» **Task item**
I need an exact copy of the lines from the one containing "The width and" through the end of the records, without any pictures.

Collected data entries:

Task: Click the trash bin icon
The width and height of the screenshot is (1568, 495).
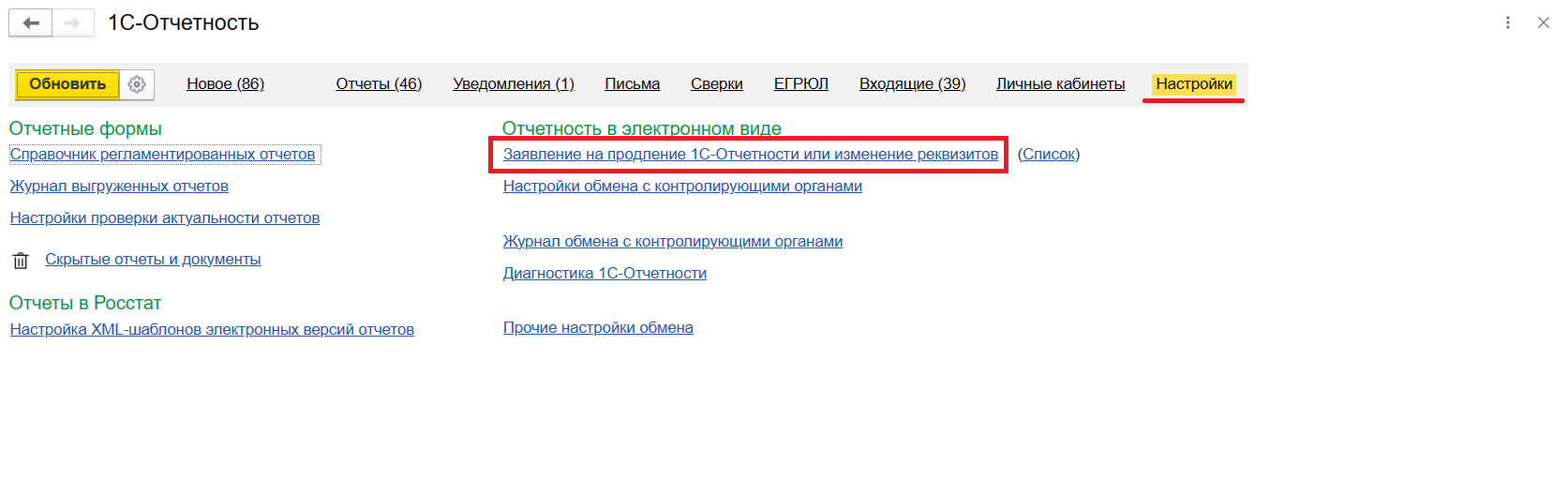Action: (21, 261)
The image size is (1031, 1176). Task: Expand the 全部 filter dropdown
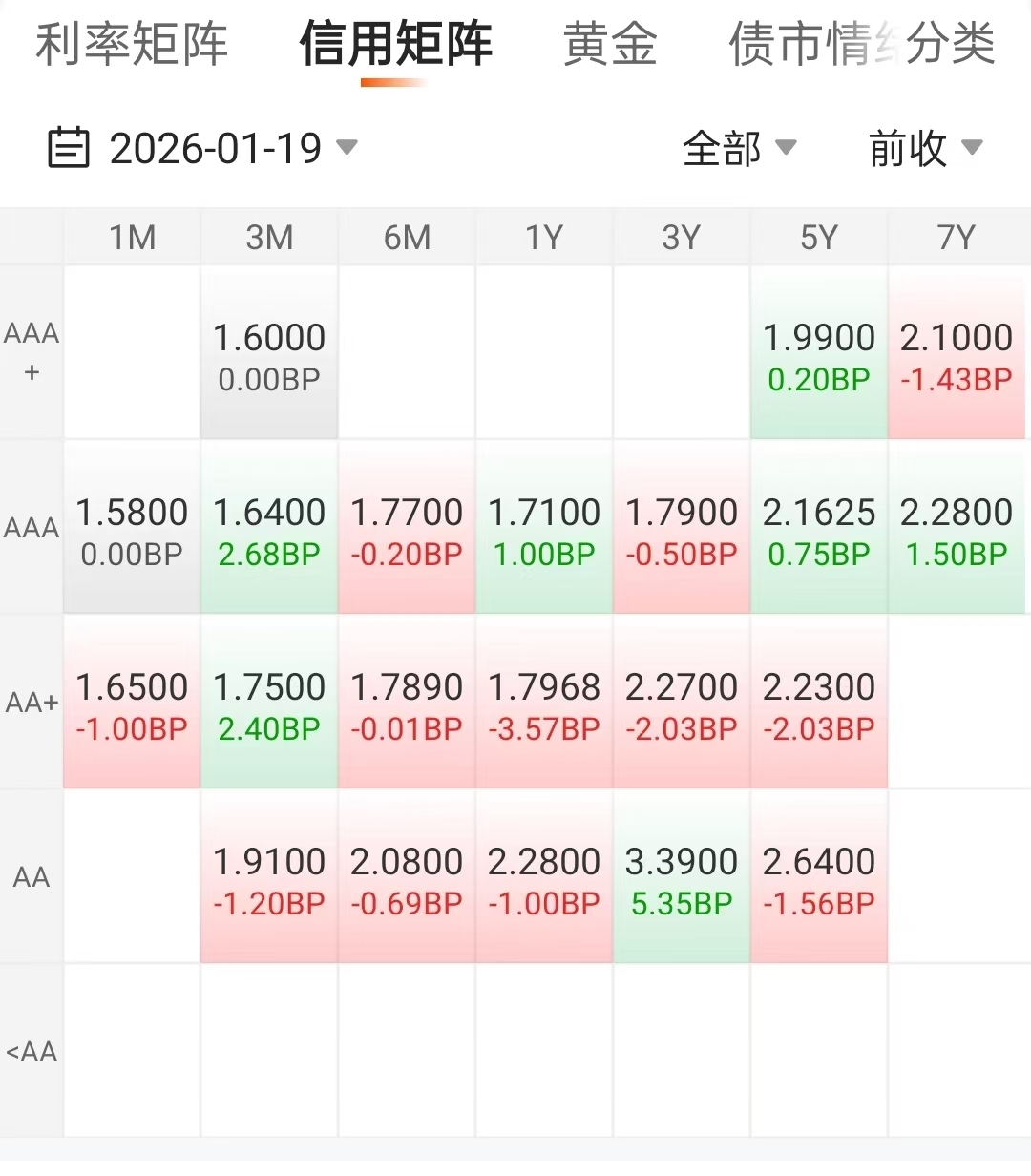pyautogui.click(x=739, y=148)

» **Result for this exercise**
The width and height of the screenshot is (1568, 495).
Action: (21, 261)
The image size is (1031, 1176). Task: Expand the 全部 filter dropdown
pyautogui.click(x=739, y=148)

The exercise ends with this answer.